JOBS:
• a. Answer these from the pgfinder issue on output column names:
(i) Which license is the project released under?
(ii) How many decimal places are requested for the ∆ppm column?
(iii) Which file or database do many of the column names come from?
• b. Extend the pgfinder issue thread on output column names, picking up right after its final sentence.

EXTRACT PROVIDED:
---------------
Mesnage-Org / pgfinder

Peptidoglycan MS1 Analysis Tool
https://mesnage-org.github.io/pgfinder
GNU Lesser General Public License v3.0
4 stars 2 forks source link

Improve column names in output files #144

Closed ns-rse closed 1 year ago

ns-rse commented 1 year ago

Currently the columns names in output CSV files are...

ID
xicStart
xicEnd
ionCount
chargeOrder
rt
mwMonoisotopic
theo_mwMonoisotopic
diff_ppm
inferredStructure
maxIntensity

These could be improved

smesnage commented 1 year ago

- Should be sorted in any manner, perhaps by the ID column? I don't think it would help, what matters is to lump all the matches together at the top and the rest after. The example you sent is fine.

- There appear to be a number of rows included where no match has been found, would it be easier/convenient if they are excluded? NO. The masses which cannot be matched to searched structure are the interesting ones, because they are the so-called "peptidoglycan dark matter" (they may or may not be novel PG structures).

Here's the list of the revised names (in the order they should appear, top is left, bottom is right) ID Ion count Charge state XIC start (min) XIC end (min) RT (min) Obs (Da) Theo (Da) ∆ppm Inferred structure Intensity

Format is also a bit of an issue; Modifications would be welcome to avoid manual operations: XIC start 2 DECIMALS ONLY XIC end 2 DECIMALS ONLY RT 2 DECIMALS ONLY ∆ppm 1 DECIMAL ONLY Intensity SCIENTIFIC FORMAT

ns-rse commented 1 year ago

Where do column/field/variable names come from

Many of the column names originate from the ftrs file and/or database at data/first_test_data.ftrs. This sqlite3 database has the following table headers...
---------------
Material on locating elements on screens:
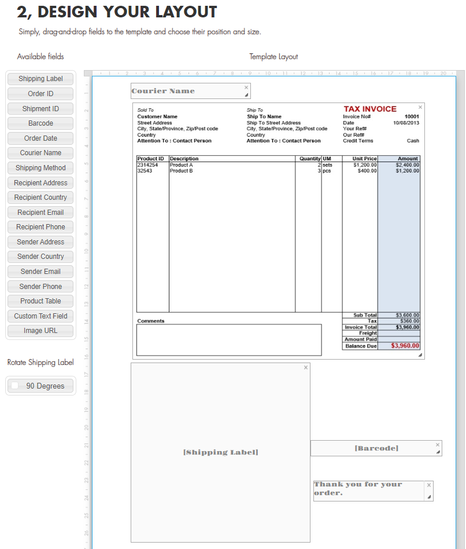Choose the Order ID field button
466x549 pixels.
pyautogui.click(x=40, y=94)
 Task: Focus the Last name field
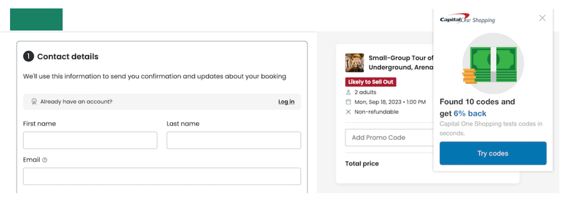click(x=233, y=140)
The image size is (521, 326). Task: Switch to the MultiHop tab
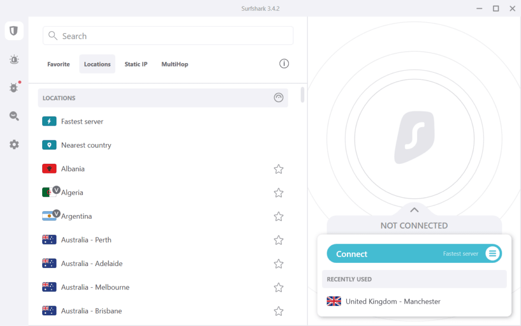(175, 64)
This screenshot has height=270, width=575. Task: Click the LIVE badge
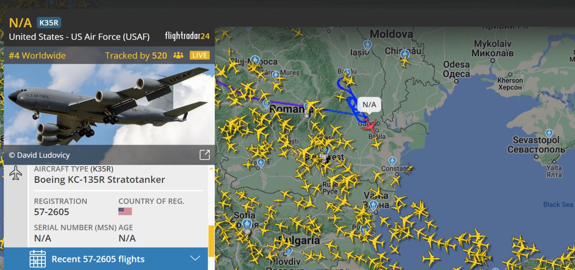coord(199,55)
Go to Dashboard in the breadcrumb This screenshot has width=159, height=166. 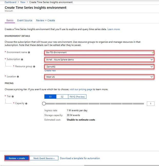coord(10,2)
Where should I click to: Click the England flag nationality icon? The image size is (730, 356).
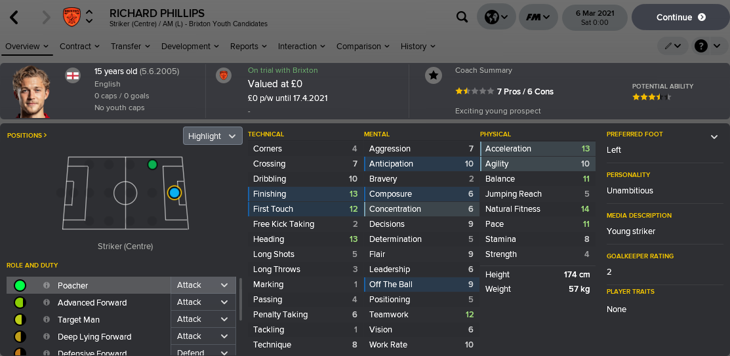click(73, 75)
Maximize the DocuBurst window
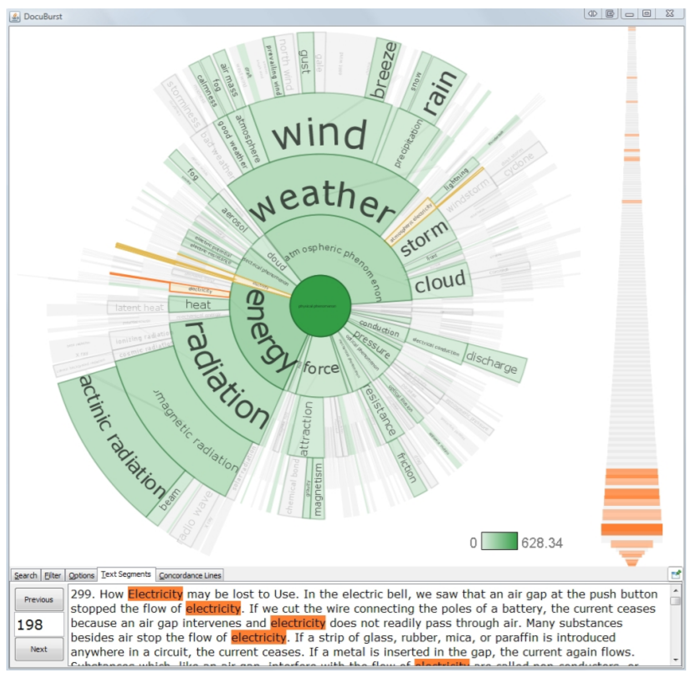This screenshot has height=676, width=693. (647, 14)
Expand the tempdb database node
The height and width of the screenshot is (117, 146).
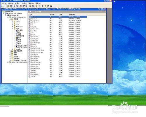point(12,49)
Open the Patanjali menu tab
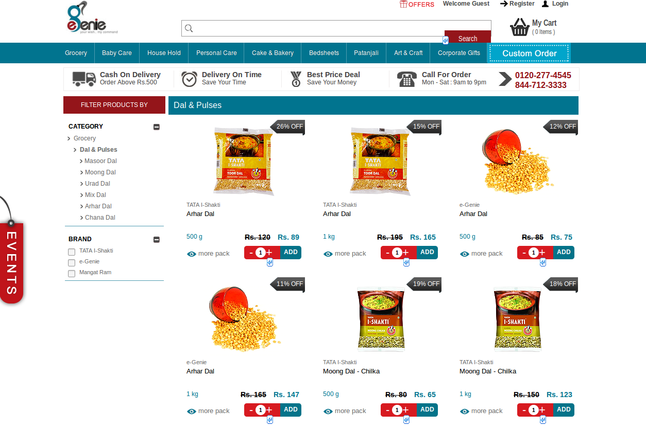Image resolution: width=646 pixels, height=429 pixels. tap(366, 53)
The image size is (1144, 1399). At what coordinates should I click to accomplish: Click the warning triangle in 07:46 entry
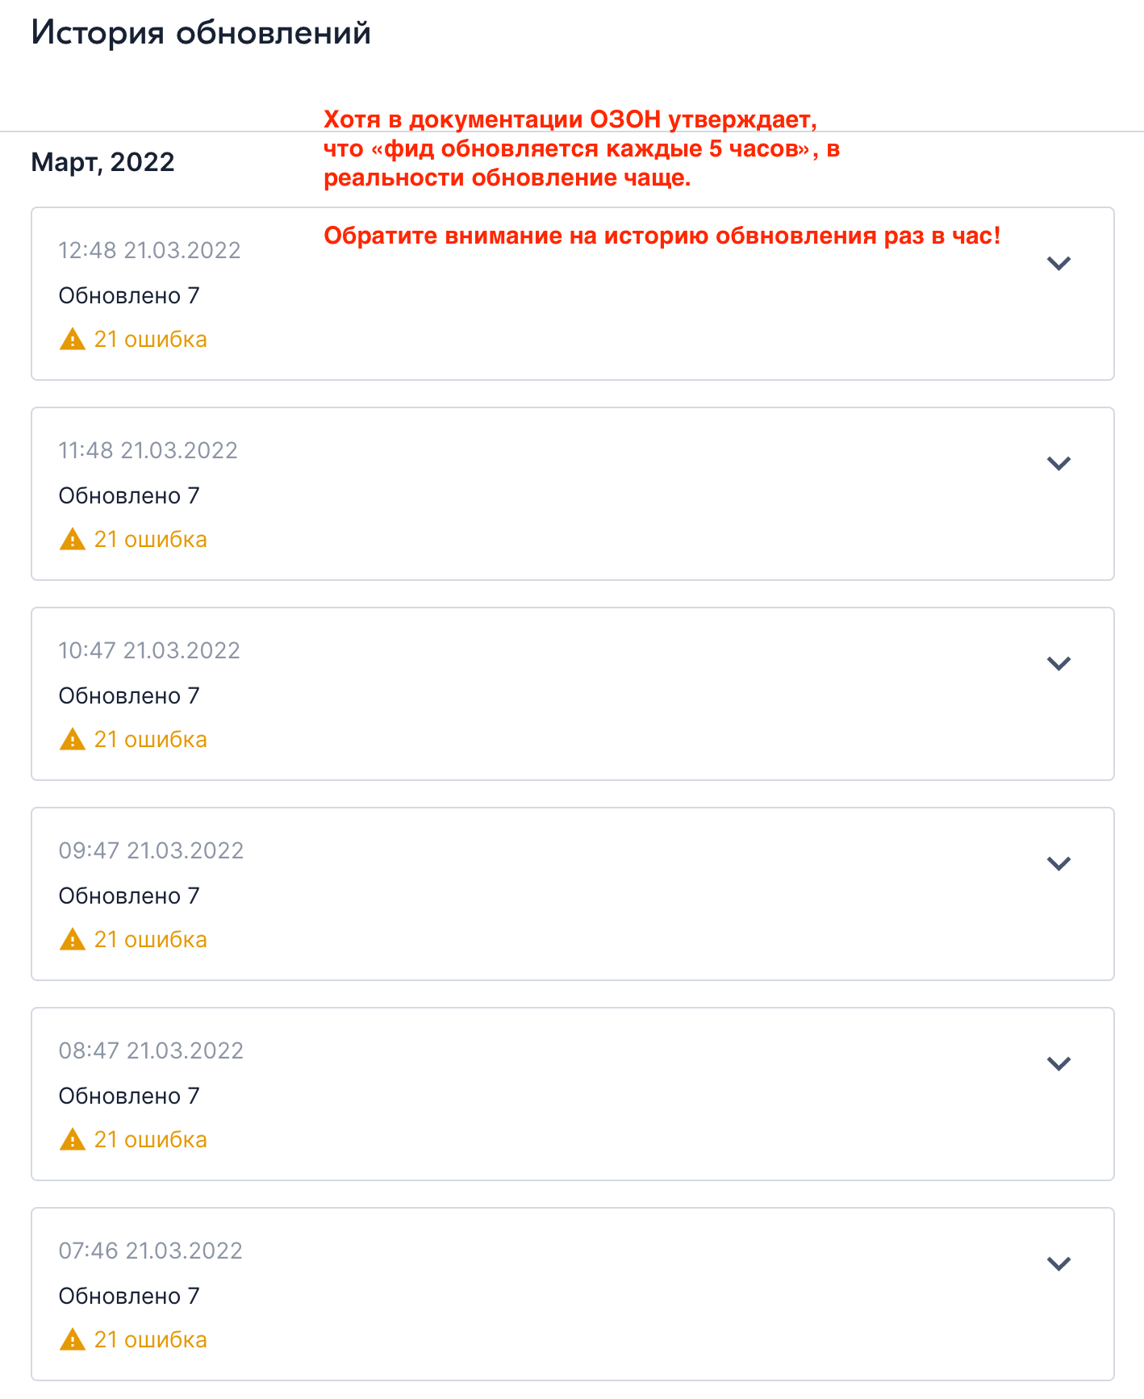point(73,1340)
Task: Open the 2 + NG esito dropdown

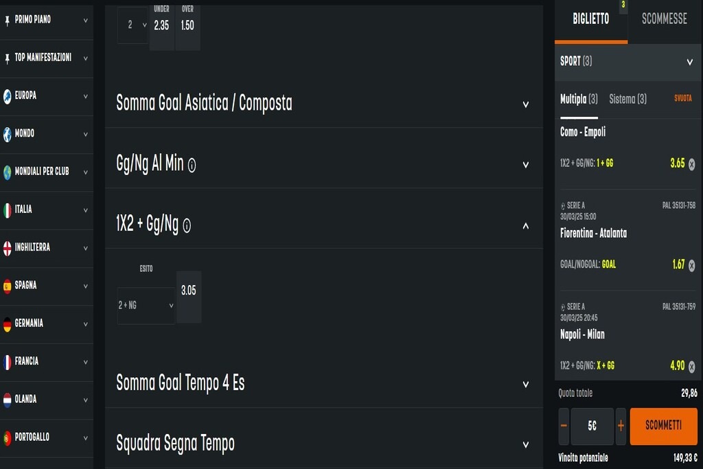Action: (x=146, y=306)
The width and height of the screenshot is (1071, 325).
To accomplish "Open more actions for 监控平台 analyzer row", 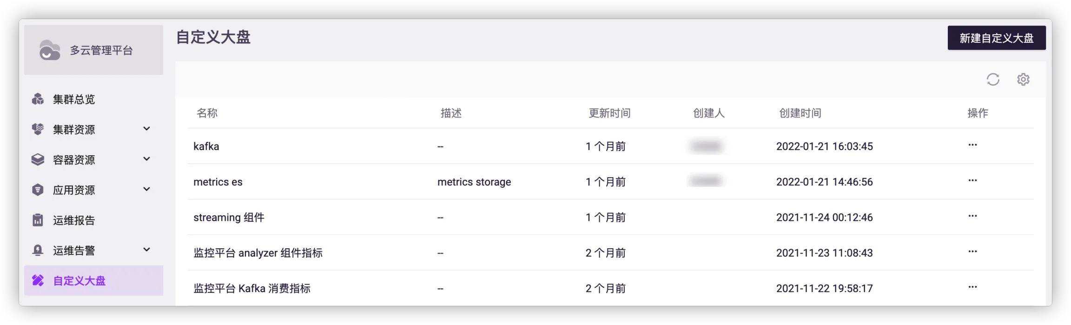I will [x=972, y=252].
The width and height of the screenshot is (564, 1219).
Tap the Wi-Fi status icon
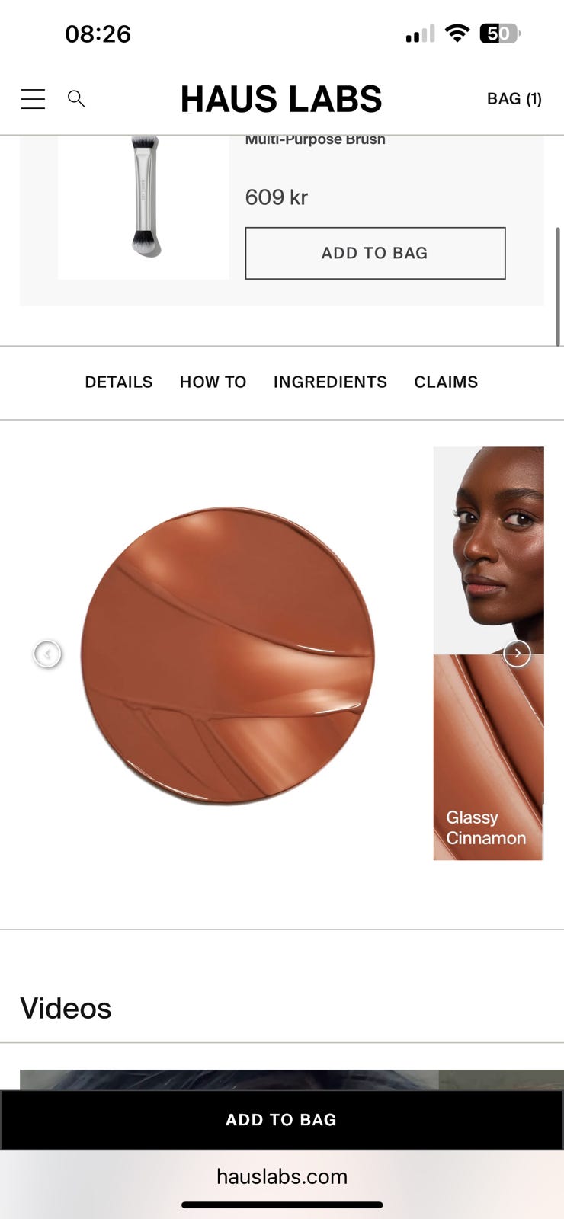click(457, 34)
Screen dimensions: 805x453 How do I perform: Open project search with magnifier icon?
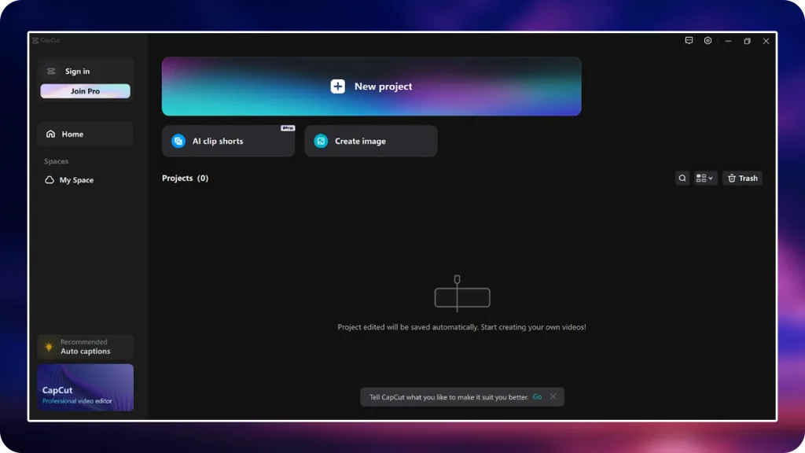tap(682, 179)
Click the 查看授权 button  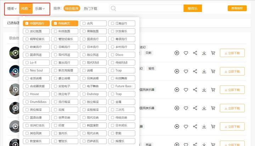237,8
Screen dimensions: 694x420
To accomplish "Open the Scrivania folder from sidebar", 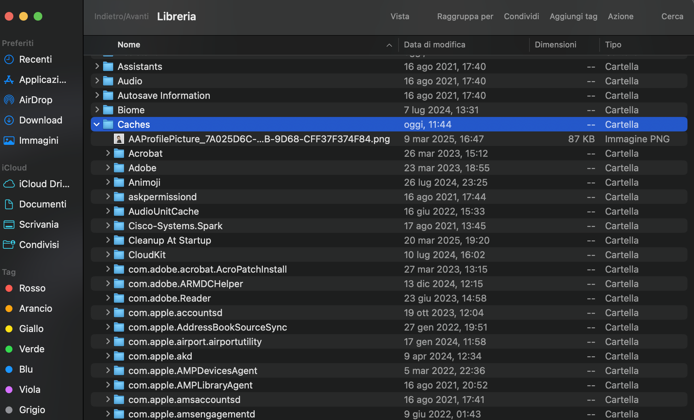I will pyautogui.click(x=39, y=224).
---------------
TASK-BY-TASK RESULTS:
• a.
(i) GNU Lesser General Public License v3.0
(ii) One decimal place
(iii) data/first_test_data.ftrs

• b.
ChargeClusters

sqlite> PRAGMA table_info(ChargeClusters);
0|Id|INTEGER|1||1
1|scanIndex|INT|1||0
2|vendorScanNumber|INT|1||0
3|retentionTimeMinutes|REAL|1||0
4|mzFound|REAL|1||0
5|intensity|INT|1||0
6|mwMonoisotopic|REAL|1||0
7|monoOffset|INT|1||0
8|averagineCorrelation|REAL|1||0
9|charge|INT|1||0
10|isotopeCount|INT|1||0
11|scanNoiseFloor|REAL|1||0
12|driftChannel|INT|0||0
13|mobilityScanGroup|INT|0||0
14|mobilityValue|REAL|0||0

Feature Mobilities

sqlite> PRAGMA table_info(FeatureMobilities);
0|Id|INTEGER|1||1
1|feature|INT|1||0
2|charge|INT|1||0
3|mobilityValueStart|REAL|1||0
4|mobilityValueEnd|REAL|1||0

FeatureFinderSettings

sqlite> PRAGMA table_info(FeatureFinderSettings);
0|Id|INTEGER|1||1
1|parameter|TEXT|1||0
2|value|TEXT|1||0

Features

sqlite> PRAGMA table_info(Features);
0|Id|INTEGER|1||1
1|xicStart|REAL|1||0
2|xicEnd|REAL|1||0
3|apexRetentionTimeMinutes|REAL|1||0
4|feature|INT|1||0
5|apexMwMonoisotopic|REAL|1||0
6|maxAveragineCorrelation|REAL|1||0
7|maxIntensity|INT|1||0
8|ionCount|INT|1||0
9|chargeOrder|TEXT|1||0
10|maxIsotopeCount|INT|1||0

Input files also have headers which may be the source of variable/column names. The example maxquant_test_data.txt has the following headers...

❱ head tmp/maxquant_test_data.txt -n1 | sed 's/\t/\n/g'
Raw file
Type
Charge
m/z
Mass
Uncalibrated m/z
Resolution
Number of data points
Number of scans
Number of isotopic peaks
PIF
Mass fractional part
Mass deficit
Mass precision [ppm]
Max intensity m/z 0
Retention time
Retention length
Retention length (FWHM)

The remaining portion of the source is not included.